PROBLEM:
How many separate lines of the data contain "agent"? Give the count and nothing else.

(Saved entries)
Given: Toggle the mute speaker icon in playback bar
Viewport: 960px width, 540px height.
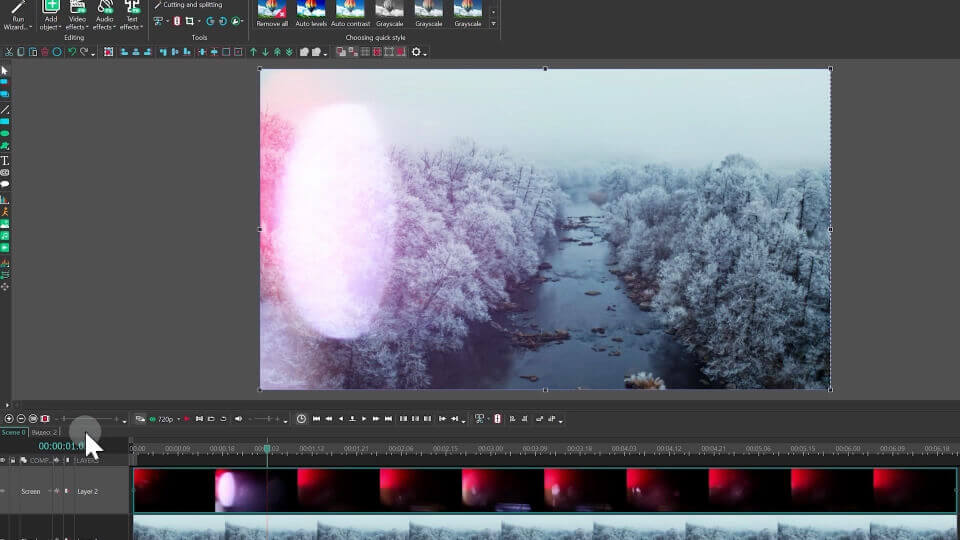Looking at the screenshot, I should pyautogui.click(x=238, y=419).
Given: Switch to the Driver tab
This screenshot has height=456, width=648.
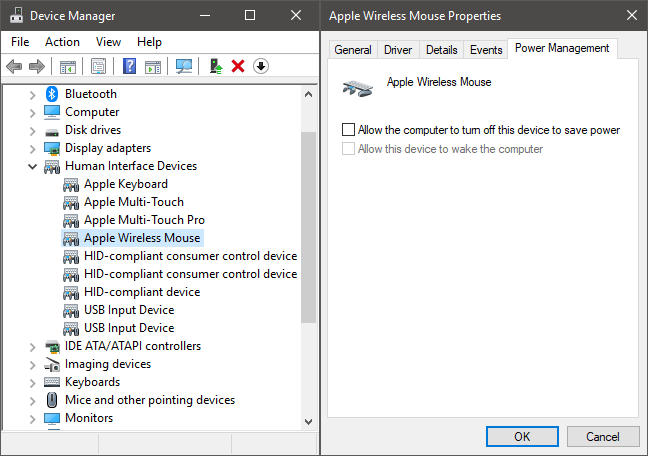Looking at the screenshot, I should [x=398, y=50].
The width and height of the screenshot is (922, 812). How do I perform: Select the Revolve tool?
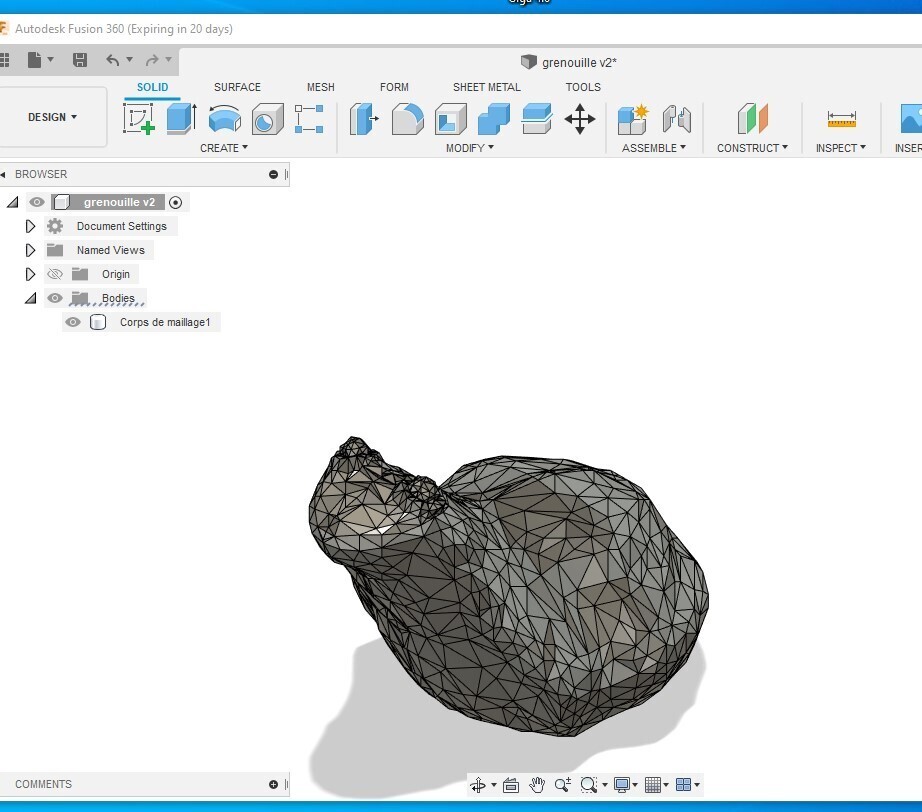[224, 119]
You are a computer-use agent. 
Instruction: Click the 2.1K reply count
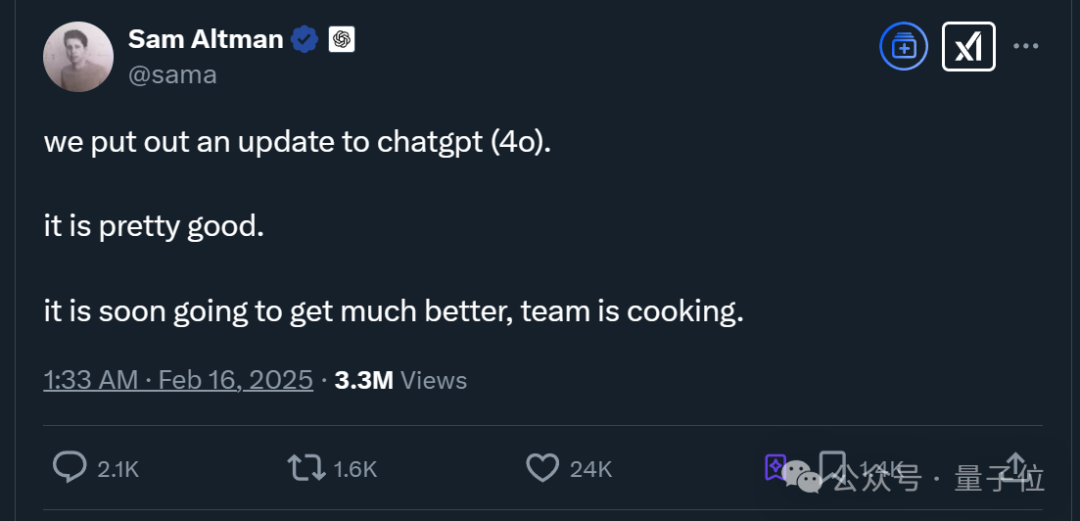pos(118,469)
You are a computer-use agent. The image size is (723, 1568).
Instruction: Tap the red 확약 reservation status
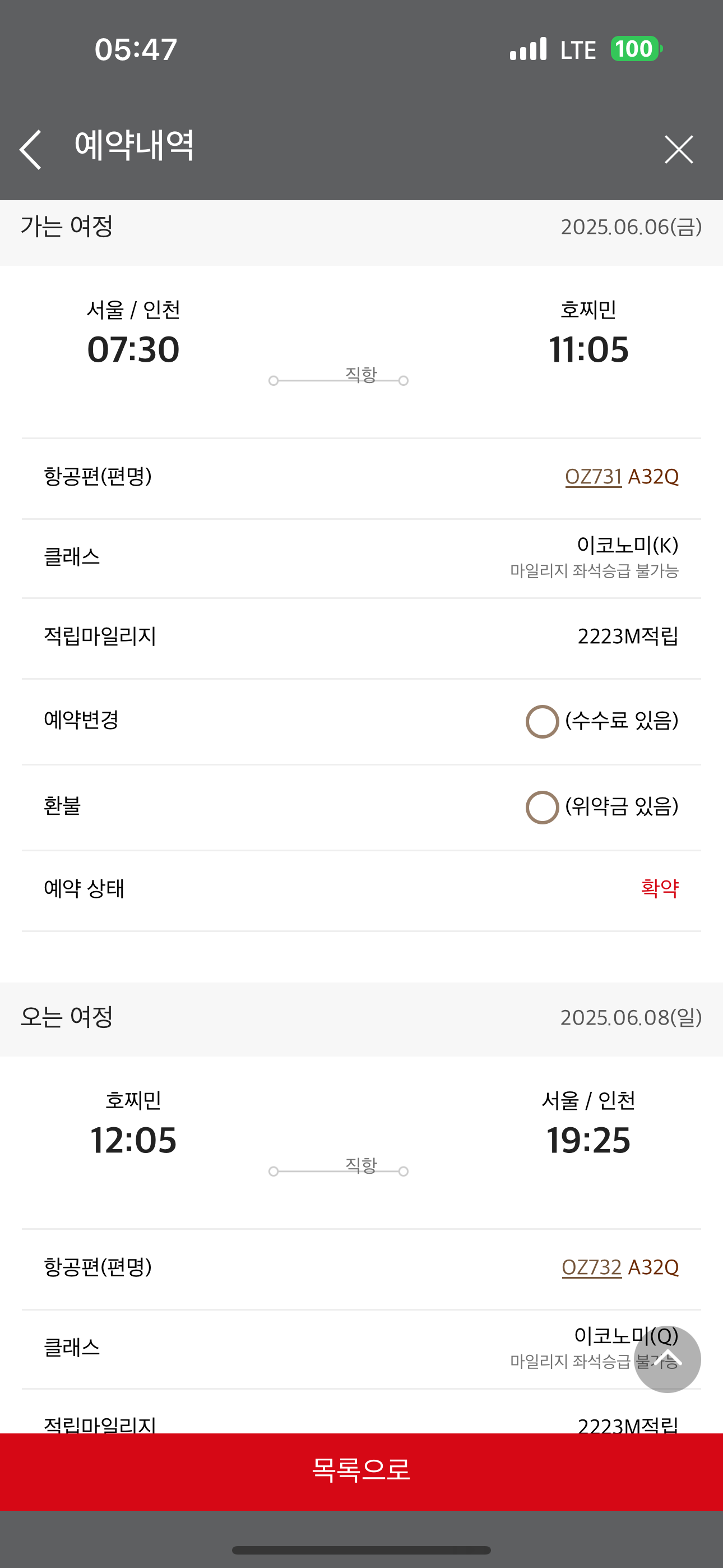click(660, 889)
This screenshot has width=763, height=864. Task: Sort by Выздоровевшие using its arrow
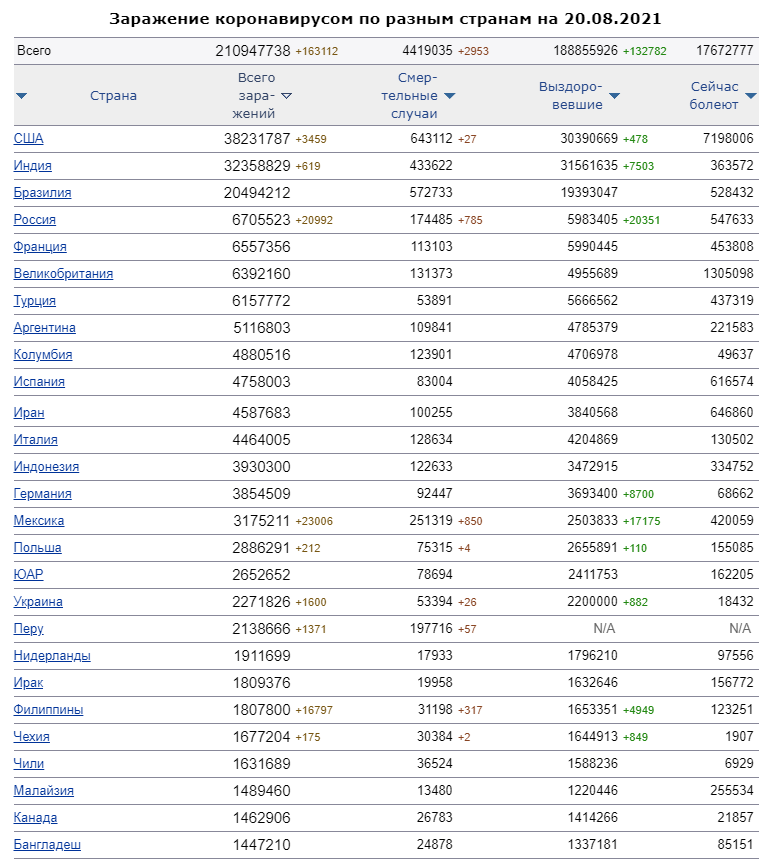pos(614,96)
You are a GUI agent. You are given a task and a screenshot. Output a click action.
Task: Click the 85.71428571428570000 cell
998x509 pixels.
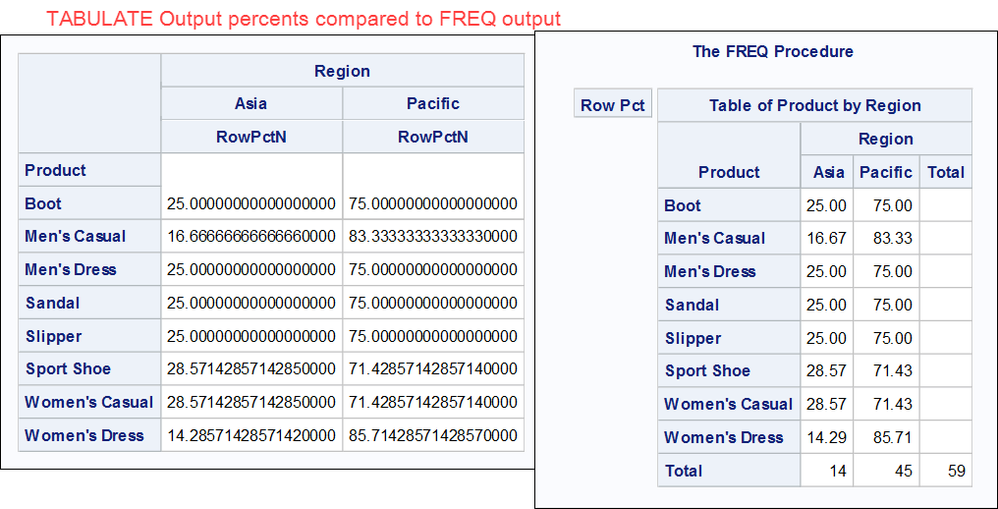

RESULT BELOW:
3